I'm trying to cut out halftimes/ interviews/etc from some basketball DVD's I have and can't figure it out. I found the CUT part of CloneDVD2 but can only figure out how to cut the beginning or the end- not the middle. Is it possible using CloneDVD2 or one of the other programs available for the right price? Thanks
You can do it with either CloneDVD2 or Shrink.. Clone DVD2 will only cut at chapter points though Shrink you can cut anywhere you chose It is a little time consuming doing it with those, but it can be done. You have to set the start frame where you want it and then the end frame to the point where the comercial or whatever else it is you dont want. Then copy the portion you want to keep to your hard drive. Then repeat that until you have all the parts you want. Then you have to join them all back together again which can be done using Shrink in re-author mode. Now if you just want to do it all at once you can use Nero Vision Express and cut out the parts you dont want ;-) Cheers
If I saved the beginning and the end as two seperate ISO files, when I re-authored it would it become one title or would the disc have two titles?
It would have seperate titles but you wouldnt be able to tell the difference while it was playing. Rotary is right TMGenc will do it pretty easy infact. I forgot about that one.. Good one Rotary I wish VirtualDub supported VOB's because it would be the easiest way ;-)

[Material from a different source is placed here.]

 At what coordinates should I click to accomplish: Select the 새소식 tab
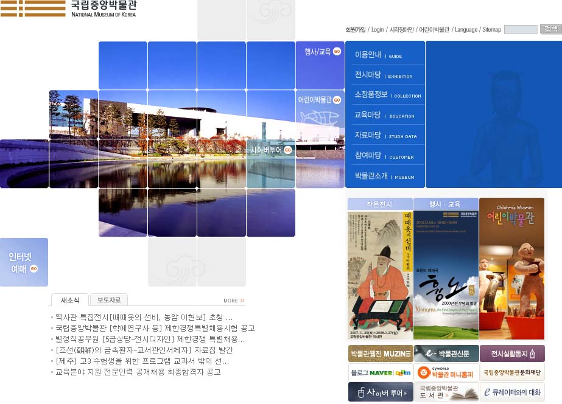coord(70,299)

I use virtualDub mainly to cut comercials out of my TV shows that I capture with my video card. It will convert just about all the AVI files out there. Well heck here is what the website says VirtualDub is a video capture/processing utility for 32-bit Windows platforms (95/98/ME/NT4/2000/XP), licensed under the GNU General Public License (GPL). It lacks the editing power of a general-purpose editor such as Adobe Premiere, but is streamlined for fast linear operations over video. It has batch-processing capabilities for processing large numbers of files and can be extended with third-party video filters. VirtualDub is mainly geared toward processing AVI files, although it can read (not write) MPEG-1 and also handle sets of BMP images. I basically started VirtualDub in college to do some quick capture-and-encoding that I wanted done; from there it's basically grown into a more general utility that can trim and clean up video before exporting to tape or processing with another program. I released it on the web and others found it useful, so I've been tinkering around with its code ever since. If you have the time, please download and enjoy. [bold]source[/bold]http://www.virtualdub.org/ I really love it because it is fast and does a good job for what I use it for and bestest of all it is free
Thanks for the help! I'll try VirtualDub (since it's free) first and then try the other stuff from there. I'm not going to be using it too much so don't want to spend too much.